Rewrite the stretch from "Given: Click the 退出 logout link" through the end of the records, changing "toolbar" to "menu bar" and leaving everything else the same. Omit the pictures from your answer.

• _Source records_
━━━━━━━━━━
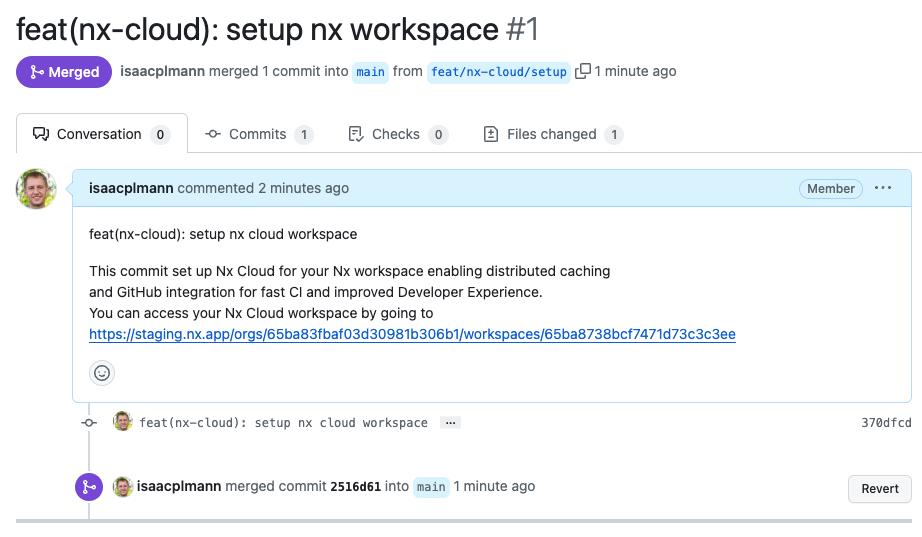Switch to the Conversation tab

tap(101, 134)
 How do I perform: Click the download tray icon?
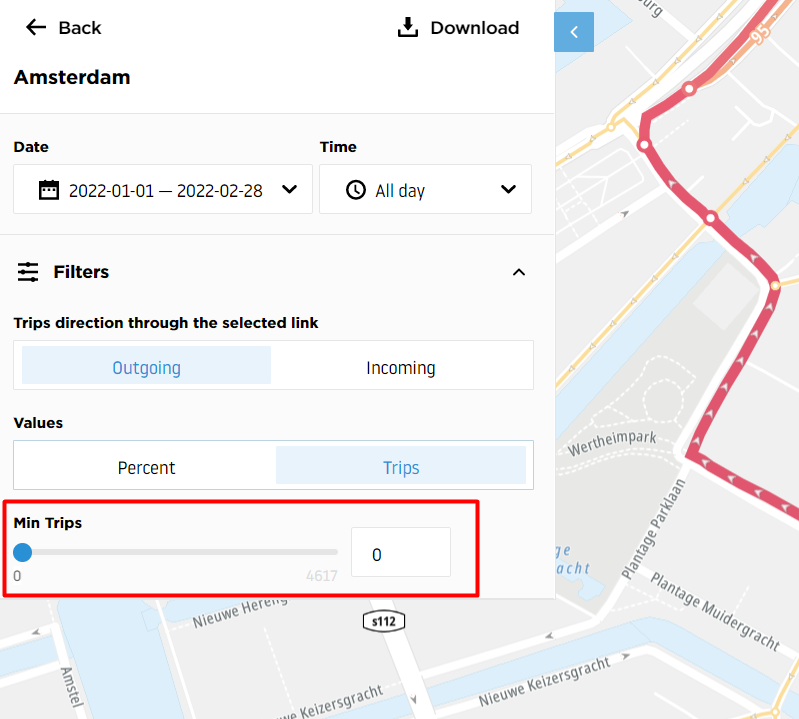point(408,28)
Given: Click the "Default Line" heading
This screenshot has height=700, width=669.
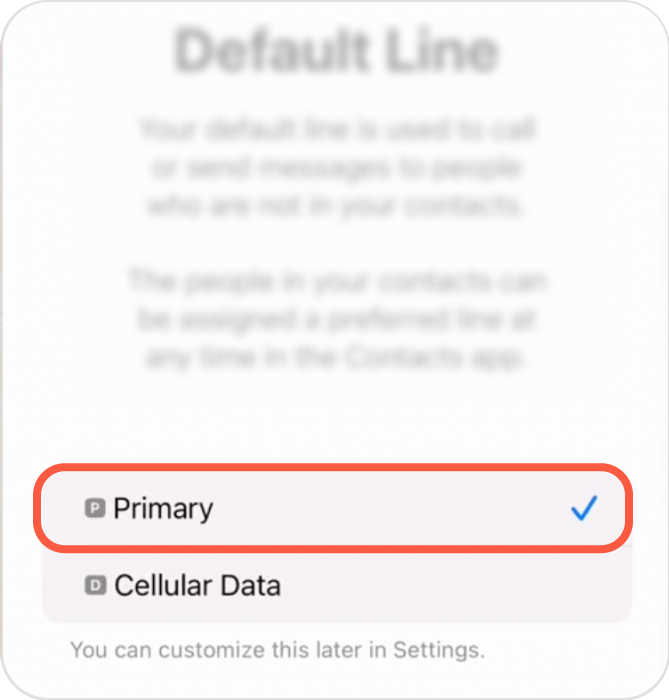Looking at the screenshot, I should (335, 49).
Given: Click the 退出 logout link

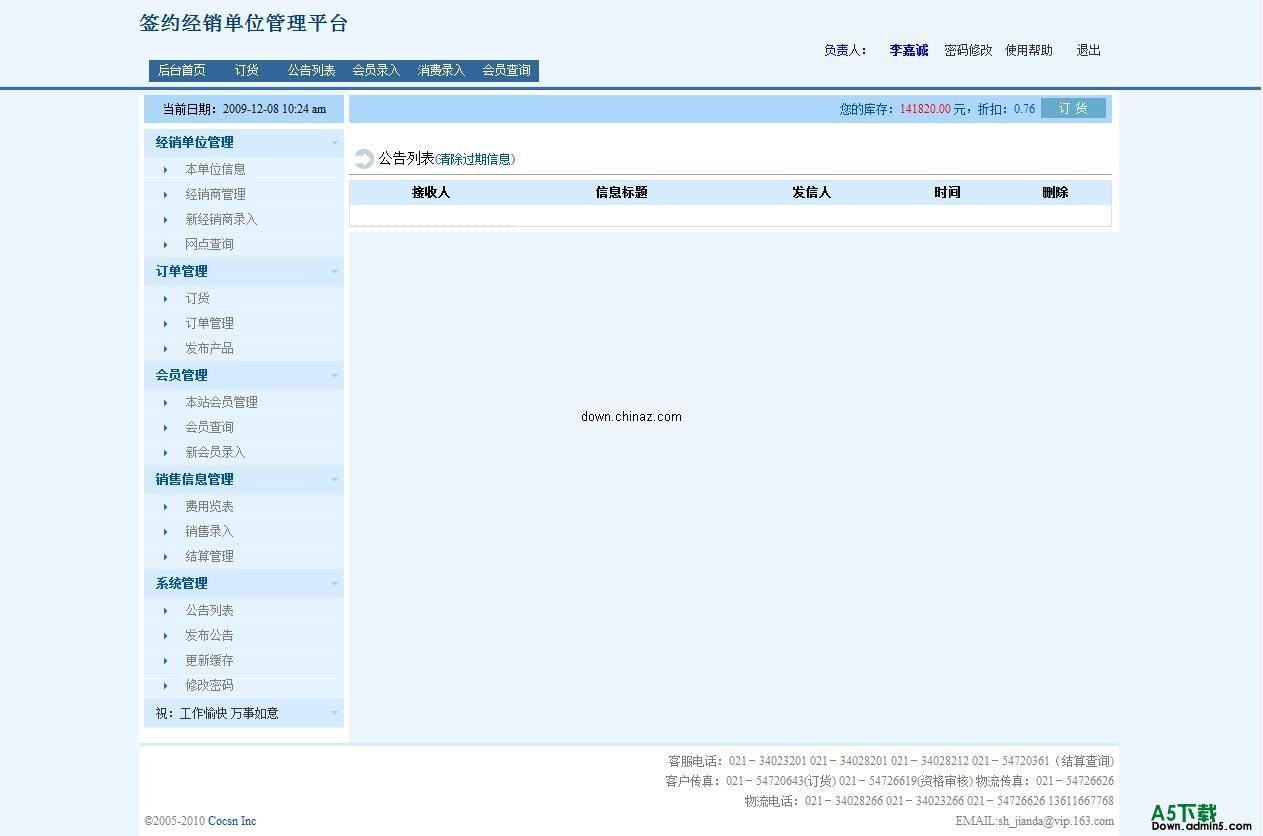Looking at the screenshot, I should pos(1087,50).
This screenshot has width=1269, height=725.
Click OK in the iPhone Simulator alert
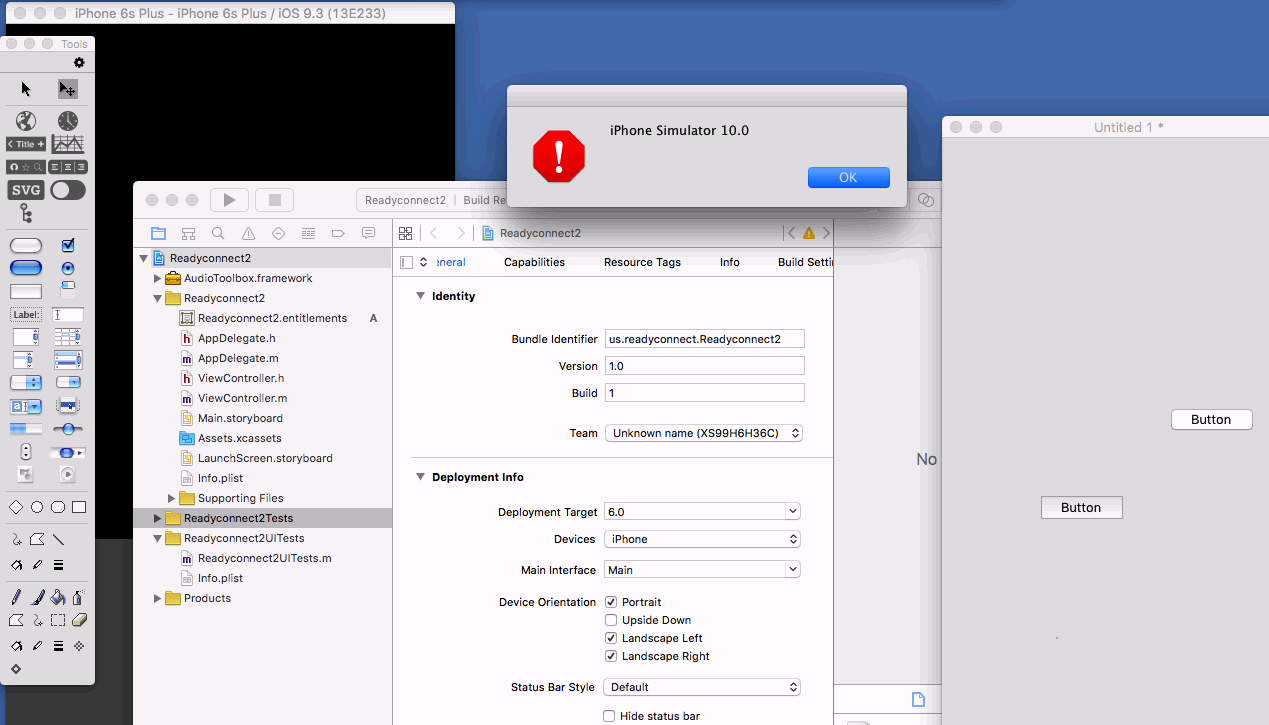(x=848, y=177)
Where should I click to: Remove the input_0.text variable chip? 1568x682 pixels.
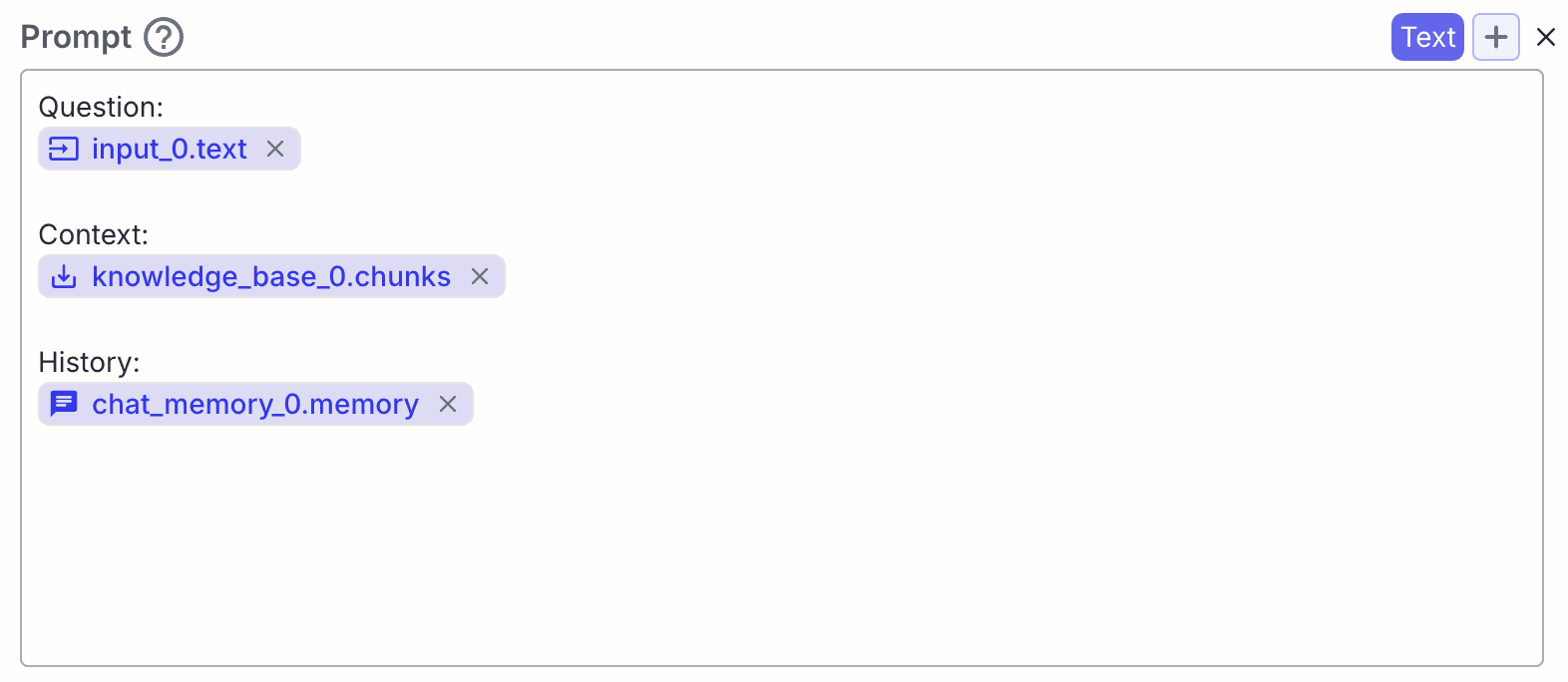(x=275, y=149)
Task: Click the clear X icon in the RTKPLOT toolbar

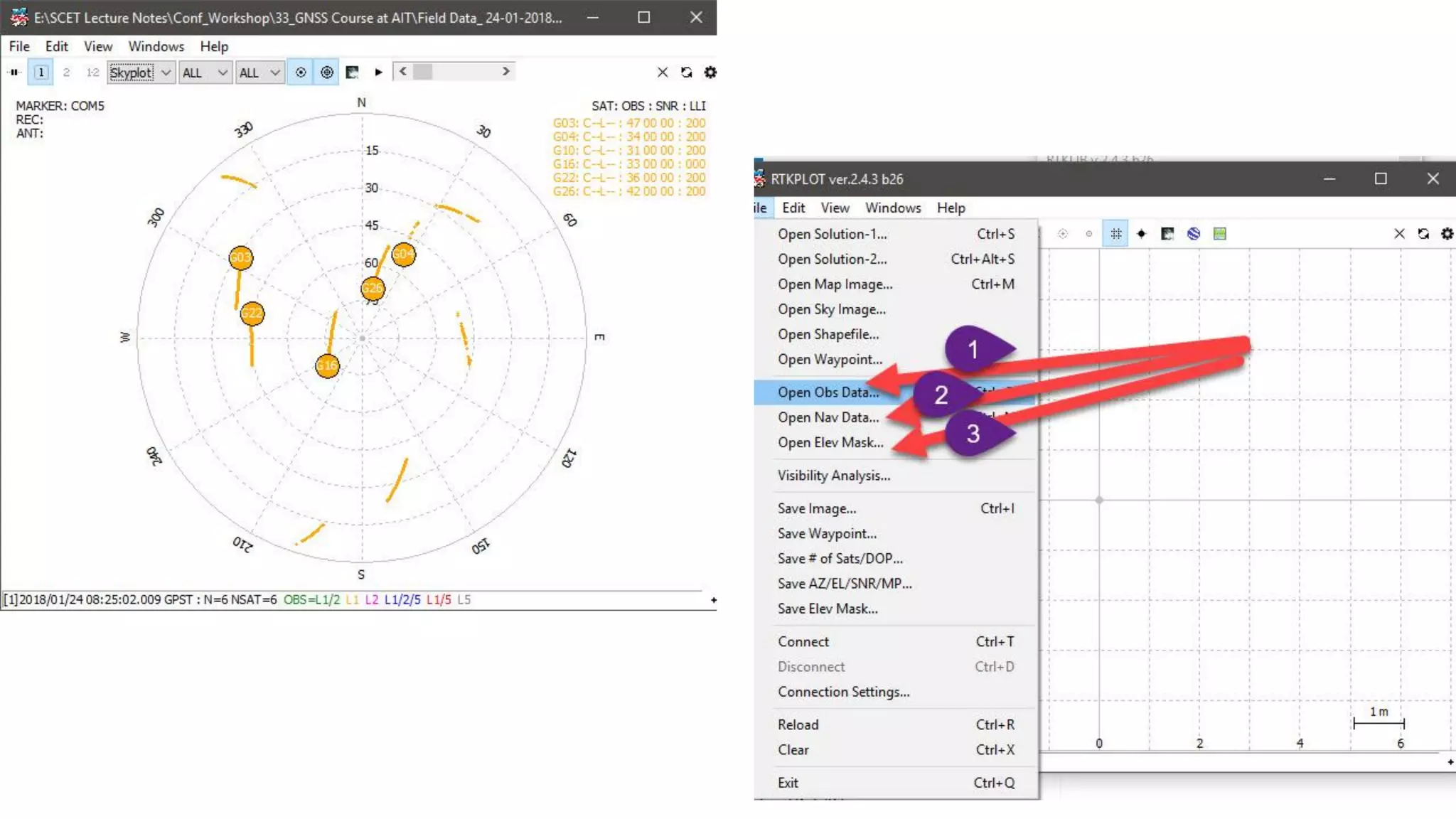Action: tap(1399, 234)
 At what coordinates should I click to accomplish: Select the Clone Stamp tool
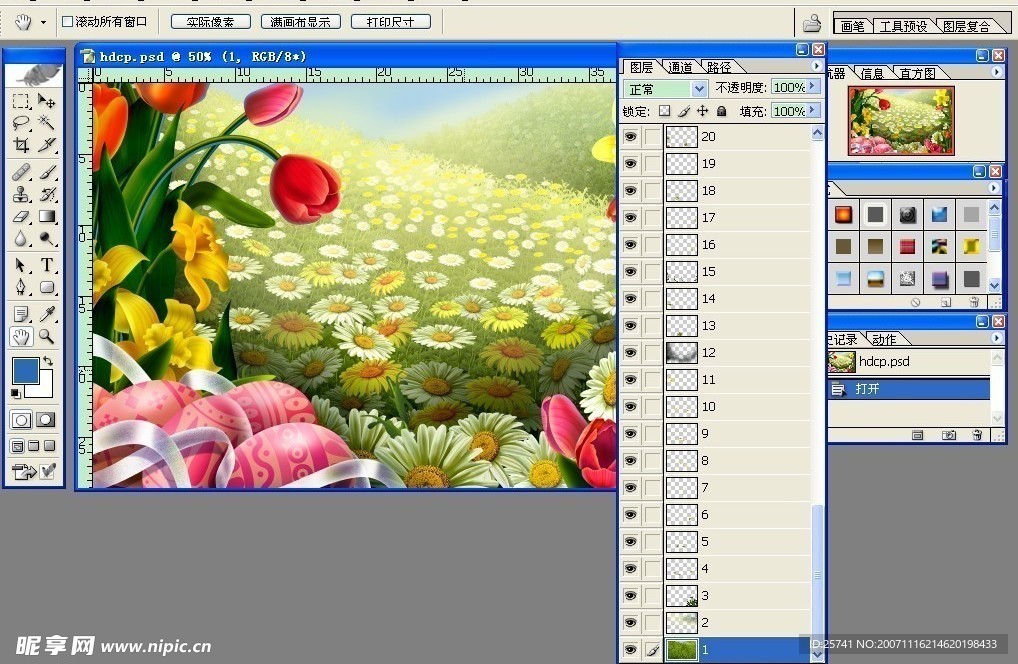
━━━━━━━━━━
• _Answer to this task_
Given: Click the 退出 logout link

Looking at the screenshot, I should pos(1087,50).
This screenshot has width=1269, height=725.
Click OK in the iPhone Simulator alert
(x=848, y=177)
Where should I click to: Remove the input_0.text variable chip? 1568x682 pixels.
(x=275, y=149)
Task: Click the clear X icon in the RTKPLOT menu bar

Action: tap(1399, 234)
 At what coordinates should I click to accomplish: Select the Clone Stamp tool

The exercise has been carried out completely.